The picture is courtesy of Adam Kuran's review from seriouseats.com. For pictures of our night at Zaitzeff on the LES, click here.

Monday, October 13, 2008

Oink oink

Here's yet another chance to indulge our obsession with pork, the other white meat.

(Photo: Hannah Whitaker/New York Magazine)

Porchetta

And what, you ask, is this porchetta? Traditionally, it’s a gutted, boned-out whole hog heavily seasoned and restuffed with some of its innards, rolled up like a porky bûche de Noël, and then spit-roasted over a wood fire. Served in slices or in sandwiches, it’s a festival dish but also a popular street food, and can be found at the finer food stalls and butcher shops of Rome as well as dished out from trucks and vans set up along the highways outside of Florence.

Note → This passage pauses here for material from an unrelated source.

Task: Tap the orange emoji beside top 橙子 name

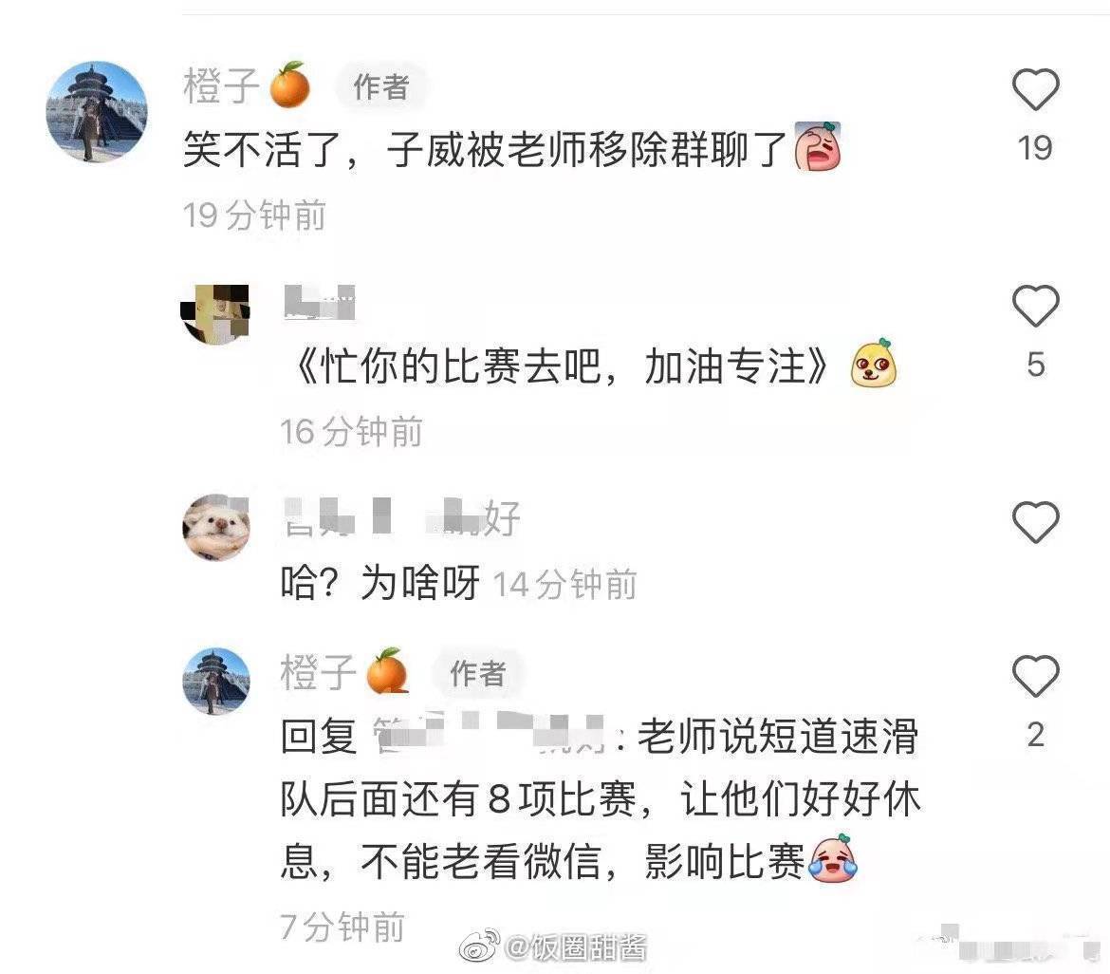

The logistics of roasting whole hogs over wood fires in cramped East Village cubbyholes being what they are, [Porchetta's] version is a variation on the porchetta theme, and a toothsome one at that. [Porchetta uses] boned-out pork loins from contented, free-rooting Hampshire hogs, wraps them in pork bellies, and seasons them with a heady paste of wild-fennel pollen, thyme, sage, rosemary, garlic, and an aggressive dose of salt and pepper. These substantial specimens are tied up with string and oven-roasted until the meat is remarkably tender and the skin has turned to something like the color and consistency of a delicate peanut brittle.

Our mouth is watering.

Thursday, October 9, 2008

Seoul Food - Hot Dogs and Bulgogi, Together at Last


Culinary tricksters have always looked to dazzle you with reimagined street fare.

Sometimes it works (David Chang's Ssam Bar burritos), and sometimes it's best to stick to the basics (we're looking at you, Cheeseburger Spring Rolls).

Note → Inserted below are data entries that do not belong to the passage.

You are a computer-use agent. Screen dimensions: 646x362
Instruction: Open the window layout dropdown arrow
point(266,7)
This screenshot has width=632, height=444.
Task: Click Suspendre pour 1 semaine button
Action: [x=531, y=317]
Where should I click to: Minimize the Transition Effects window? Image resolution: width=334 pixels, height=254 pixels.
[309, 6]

So even though you may have seen your fair share of foie gras burgers, let us recommend the first US outpost of a wildly popular Korean hot dog chain with a twist: New York Hotdog & Coffee, now open on Bleecker Street.

Despite its simple name and minimalist white décor, New York Hotdog & Coffee comes off as the quirky Korean lovechild of Crif Dogs, Woo Lae Oak and Starbucks.

The first thing you'll notice walking in the breezy storefront are startling oversized posters of happy eaters scarfing down various hot dog monstrosities. And you'll do good to follow suit. Go for a weekend lunch, start with a Bulgogi Hotdog (a beef hot dog topped with Korean bbq'd beef) or a Dak-Kalbi Hotdog (a chicken sausage topped with teriyaki chicken), and settle in the back lounge for an East-meets-West midday double meat treat.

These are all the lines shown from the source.